The manuscript has been substantially improved but there are few remaining issues raised by reviewer #2 that need to be addressed before acceptance, as outlined below:

1) (Relating to the following comment in the previous review) "The manuscript makes very provocative claims, most importantly about the base pairing of U3. It is impossible to evaluate this claim without having access to the map." My inspection of the map indicates that it does not support the claim that U3 base pairs with H27. Rather, the map shows a duplex, which the authors have assigned as U3 and H27. However, there is no way of telling that H27 is part of this duplex, because there is no density connecting it to either H26 or H28, and indeed 20 nt are missing on either side. In addition, it is unclear that U3 is the other part of the duplex, because there is no EM density for parts of it. The authors must remove the claim that U3 base pairs to helix 27. Similarly, the map does not support the placement of Mpp10, as it is free floating, and the authors should make the speculative nature of their assignment of Mpp10 helices more clear. As in: "Based on the known interactions with Imp3 and Imp4, we assign these to Mpp10, although they could come from other nearby proteins as well."
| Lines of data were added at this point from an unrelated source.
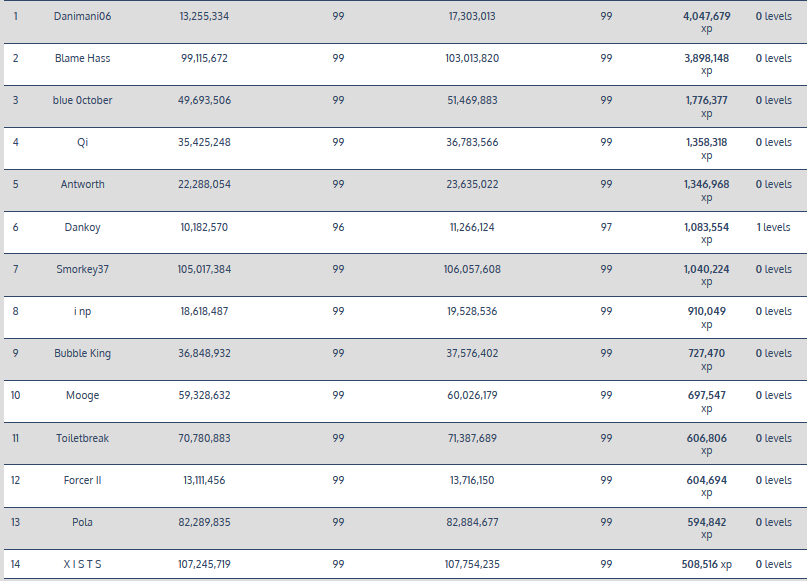Select the player 'i np'
The width and height of the screenshot is (807, 581).
[x=83, y=311]
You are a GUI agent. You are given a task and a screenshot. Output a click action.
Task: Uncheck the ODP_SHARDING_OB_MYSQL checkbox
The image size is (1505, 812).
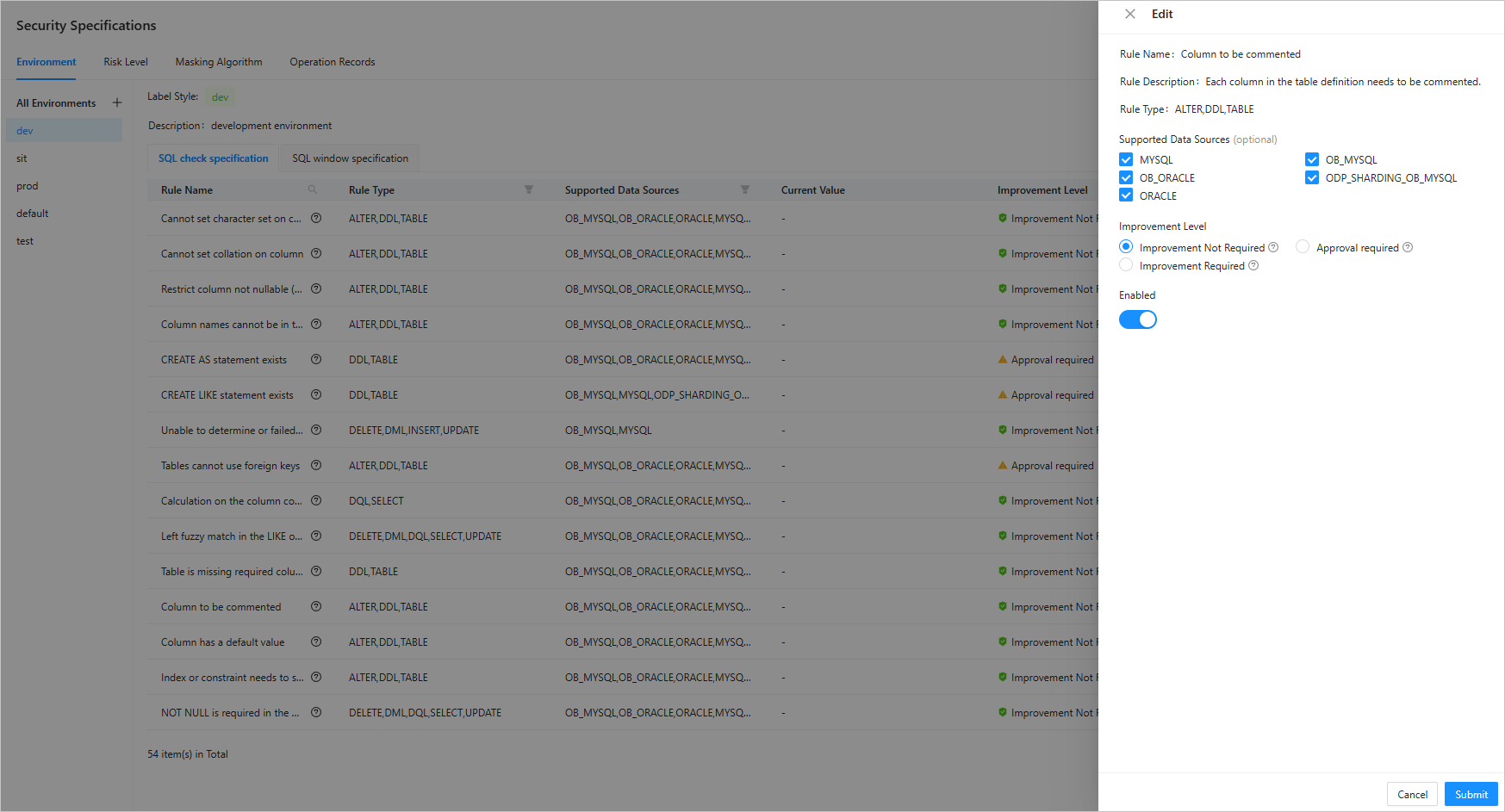pyautogui.click(x=1312, y=177)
2) (Relating to the following comment in the previous review) "The authors make a number of surprising assignments, including that of H44 at a very different location." In their response to this comment the authors indicate that H44 has been assigned based on its interaction with Pno1, which is assigned confidently. However, Pno1 has been shown to bind single stranded RNA, not double stranded RNA, and Lamanna and Karbstein have shown that D-site is single stranded not in a hairpin. Thus, there is no "predicted" duplex. Reviewer 3 had similar concerns. Moreover, looking at the map, I actually have no faith that this is a hairpin. There is density extending from the loop, which shouldn't be there, if it really were a hairpin. I strongly suggest the authors take out the assignment of the D-site hairpin. Minimally, the authors must present this logic in the paper, and add that the identified density might be a hairpin, and if so, could be the D-site hairpin, although previous data on later intermediates indicate that at that stage D-site is single stranded. In other words, this interpretation rests on assumptions, which are unproven, and probably untrue.

3) (Relating to the following comment in the previous review) "What is the RNA in the molecule? The authors should show a Northern blot." Interestingly, even though the majority of the RNA is 22S, the model still has the 5'-ETS. Thus, either it remains bound through non-covalent interactions, or the EM preferentially shows a minor population. The authors must discuss this.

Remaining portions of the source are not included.